Code Completion Assistants
Overview
AI-based code completion assistants use machine learning models to suggest code completions, improve developer productivity, and reduce coding errors. These features are usually provided in code editors or IDEs.
Cautionary measures
When using the autocomplete suggestions generated by code completion assistants, keep in mind that:
- The suggested code follows generic standard practices and might not be tailored to the project’s specific needs. Always review and understand the code before integrating it into your project.
- Code completion assistants may have shorter context windows, and so might not include all relevant earlier code in the context window, leading to it missing out important information when generating code. Always check that the code is what you would have written.

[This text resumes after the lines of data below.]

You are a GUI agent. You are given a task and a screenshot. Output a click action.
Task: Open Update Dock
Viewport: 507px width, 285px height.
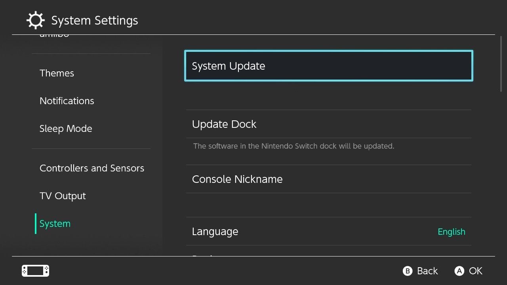click(224, 124)
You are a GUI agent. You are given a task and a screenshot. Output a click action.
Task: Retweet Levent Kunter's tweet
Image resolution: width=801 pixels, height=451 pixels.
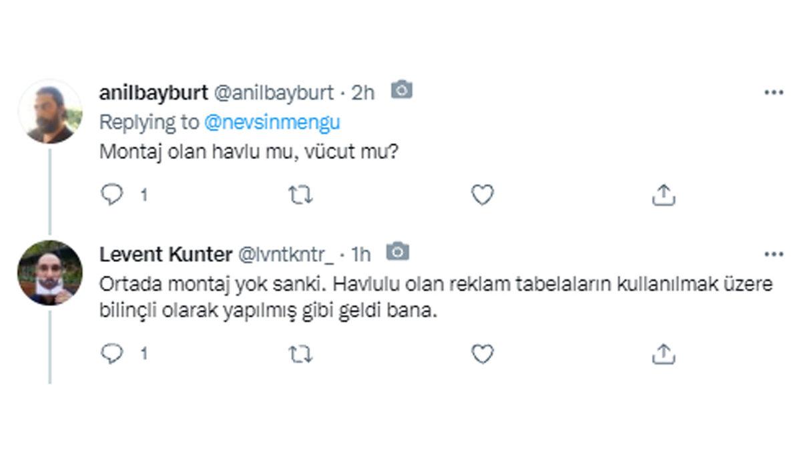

- The code completion assistant may have misunderstood some variable names (especially if proper variable names were not used), leading to obscure/tricky logic bugs. Follow coding best practices so that code completion assistants can better understand written code and generate correct code.
- The coding assistant cannot run the generated code and thus cannot predict any bugs that might occur. Always test the code yourself.
- Code completion assistants often rely on tricks to shorten the amount of context needed, e.g. by selectively including only certain files in the context, or by ignoring code after the cursor. For best results, you may have to make some code modifications to bring relevant code into the context.
- Code completion assistants are best used for repetitive, standard boilerplate code. For other use cases, exercise extra caution.